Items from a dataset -
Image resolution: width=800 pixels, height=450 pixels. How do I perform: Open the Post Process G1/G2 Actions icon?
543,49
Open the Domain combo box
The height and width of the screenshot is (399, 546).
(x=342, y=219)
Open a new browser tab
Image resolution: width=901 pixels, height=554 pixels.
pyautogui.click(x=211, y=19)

WHAT THE TASK REQUIRES -
Write the data out once more. Keep every word the same.

FINAL ANSWER -
Image resolution: width=800 pixels, height=450 pixels. How do I perform: Open the Post Process G1/G2 Actions icon?
543,49
Open the Domain combo box
The height and width of the screenshot is (399, 546).
(x=342, y=219)
Open a new browser tab
Image resolution: width=901 pixels, height=554 pixels.
pyautogui.click(x=211, y=19)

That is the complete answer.